Performance date: 25/06/2023

Venue: Bantry House

Composition Year: 1854

Duration: 00:10:49

Recording Engineer: Tom Norton

Instrumentation: pf

Instrumentation Category:Solo

Artists: Cédric Tiberghien - [piano]

Geistervariationen – Ghost Variations in E flat WoO 24 [1854]

Cédric Tiberghien will round off the Festival’s brief survey of Schumann’s late chamber music with the so-called Ghost Variations, the very last piano work that Schumann wrote. 

Although modern commentators tend to be scornful of the Schumann’s family’s determination to hide his late works from posterity, we should remind ourselves of the torment and terror that Clara in particular suffered in the two weeks before Schumann’s suicide attempt and transfer to an asylum. This final catastrophe erupted on the family over a brutal two weeks in February 1854.

It began with terrifying auditory hallucinations that ranged from single notes to angels’ voices to voices of demons, the latter driving him into nervous paroxysms where two doctors could barely hold him down while he screamed in pain. These attacks were worst at night and poor Clara, who was five months pregnant, sat up every night to watch over her demented husband, who believed he was surrounded by angels and demons. As these nocturnal attacks got worse Schumann would try to shout down the voices and he was increasingly afraid that he would physically hurt Clara. This fear led him to beg to be confined in an asylum so he could be cured. Neither he nor his doctors understood that he was suffering the final neurological degeneration caused by the disease he contracted twenty years earlier for which there was no cure.

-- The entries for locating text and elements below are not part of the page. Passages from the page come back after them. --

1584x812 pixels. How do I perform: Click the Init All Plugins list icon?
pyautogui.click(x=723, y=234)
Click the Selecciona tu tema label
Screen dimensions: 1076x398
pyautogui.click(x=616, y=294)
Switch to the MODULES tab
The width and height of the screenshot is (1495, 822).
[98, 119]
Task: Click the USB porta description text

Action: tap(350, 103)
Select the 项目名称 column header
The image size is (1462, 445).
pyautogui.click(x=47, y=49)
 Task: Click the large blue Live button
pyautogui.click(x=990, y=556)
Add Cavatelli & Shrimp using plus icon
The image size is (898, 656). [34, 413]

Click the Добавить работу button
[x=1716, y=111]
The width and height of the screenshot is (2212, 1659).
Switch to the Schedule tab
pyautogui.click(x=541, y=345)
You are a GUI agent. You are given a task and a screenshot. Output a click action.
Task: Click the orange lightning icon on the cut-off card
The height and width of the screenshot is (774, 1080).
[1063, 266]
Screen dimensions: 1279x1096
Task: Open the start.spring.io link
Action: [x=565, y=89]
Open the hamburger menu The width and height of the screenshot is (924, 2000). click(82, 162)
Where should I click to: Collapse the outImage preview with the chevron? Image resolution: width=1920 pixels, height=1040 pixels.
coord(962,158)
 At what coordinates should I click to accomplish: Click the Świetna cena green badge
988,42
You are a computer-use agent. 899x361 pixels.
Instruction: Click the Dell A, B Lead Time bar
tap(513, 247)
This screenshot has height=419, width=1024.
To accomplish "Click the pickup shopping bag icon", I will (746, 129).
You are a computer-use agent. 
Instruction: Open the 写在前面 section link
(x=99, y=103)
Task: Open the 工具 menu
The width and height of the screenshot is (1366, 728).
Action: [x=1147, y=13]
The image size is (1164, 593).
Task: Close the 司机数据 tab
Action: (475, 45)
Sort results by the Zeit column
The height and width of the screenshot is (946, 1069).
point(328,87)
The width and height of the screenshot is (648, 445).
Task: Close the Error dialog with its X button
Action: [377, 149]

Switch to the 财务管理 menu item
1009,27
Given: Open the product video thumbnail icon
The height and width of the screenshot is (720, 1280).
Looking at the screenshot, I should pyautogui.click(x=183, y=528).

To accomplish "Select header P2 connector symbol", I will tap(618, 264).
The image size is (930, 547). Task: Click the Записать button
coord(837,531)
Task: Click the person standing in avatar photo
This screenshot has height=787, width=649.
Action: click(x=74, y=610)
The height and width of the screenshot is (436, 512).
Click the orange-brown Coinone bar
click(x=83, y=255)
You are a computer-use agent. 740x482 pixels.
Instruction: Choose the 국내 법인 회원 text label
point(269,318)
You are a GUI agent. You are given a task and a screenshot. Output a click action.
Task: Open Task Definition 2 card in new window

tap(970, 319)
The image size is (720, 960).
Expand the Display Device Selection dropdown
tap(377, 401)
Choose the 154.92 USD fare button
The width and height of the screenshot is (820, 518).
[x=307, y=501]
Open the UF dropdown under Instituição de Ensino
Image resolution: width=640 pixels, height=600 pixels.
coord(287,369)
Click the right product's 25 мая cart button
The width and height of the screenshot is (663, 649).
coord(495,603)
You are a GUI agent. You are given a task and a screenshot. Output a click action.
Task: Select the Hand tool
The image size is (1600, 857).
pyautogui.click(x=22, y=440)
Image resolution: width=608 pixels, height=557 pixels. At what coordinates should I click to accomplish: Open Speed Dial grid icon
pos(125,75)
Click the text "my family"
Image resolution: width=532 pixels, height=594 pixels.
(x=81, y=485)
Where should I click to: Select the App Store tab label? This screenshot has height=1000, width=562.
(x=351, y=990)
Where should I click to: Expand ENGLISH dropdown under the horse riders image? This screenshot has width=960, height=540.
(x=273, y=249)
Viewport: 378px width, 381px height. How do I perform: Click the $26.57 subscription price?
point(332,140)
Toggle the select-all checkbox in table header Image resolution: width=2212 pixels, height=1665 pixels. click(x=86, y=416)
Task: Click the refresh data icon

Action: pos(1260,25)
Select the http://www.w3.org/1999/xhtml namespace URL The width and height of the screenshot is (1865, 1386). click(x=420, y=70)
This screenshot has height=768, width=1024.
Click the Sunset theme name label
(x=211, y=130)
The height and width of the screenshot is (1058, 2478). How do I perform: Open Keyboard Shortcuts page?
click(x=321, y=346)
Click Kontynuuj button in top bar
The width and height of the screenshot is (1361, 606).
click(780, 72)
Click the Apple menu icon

Outside these attacks he could behave quite normally, correcting proofs of his Cello Concerto, going for walks and conversing rationally with friends. Towards the end he also sat down to write out the angel music that he claimed had been dictated by the spirit of Schubert. This was to become the Ghost Variations. Schumann seems to have been unaware that the angel theme itself was closely related to the slow movement theme from his Violin Concerto composed the previous year.

On 27 February he spent the morning writing out a clean copy of the first four Variations and began working on a fifth. He was being minded by his twelve-year-old daughter Marie. Somehow he slipped past her out into the street in pouring rain wearing only his morning gown and slippers. He paid the toll for the bridge over the Rhine with a silk handkerchief and at this point one suspects romantic embellishment takes over as it seems very unlikely that Schumann would have survived throwing himself into the fast-flowing river in mid-winter. It is more likely the boatmen on the pontoons below the bridge got to him before jumped into the Rhine and took him home surrounded by a crowd of onlookers.

The crazy end to this tragic story is that the next day he was back at his desk finishing the final variation and sending it to Clara as a message. On the doctor’s insistence she had gone to stay with a friend. One wonders whether she played it. Five days later Schuman voluntarily left for the sanatorium at Endenich, where he died two years later. The Variations themselves are very simple, but they carry the terrible weight of their creation.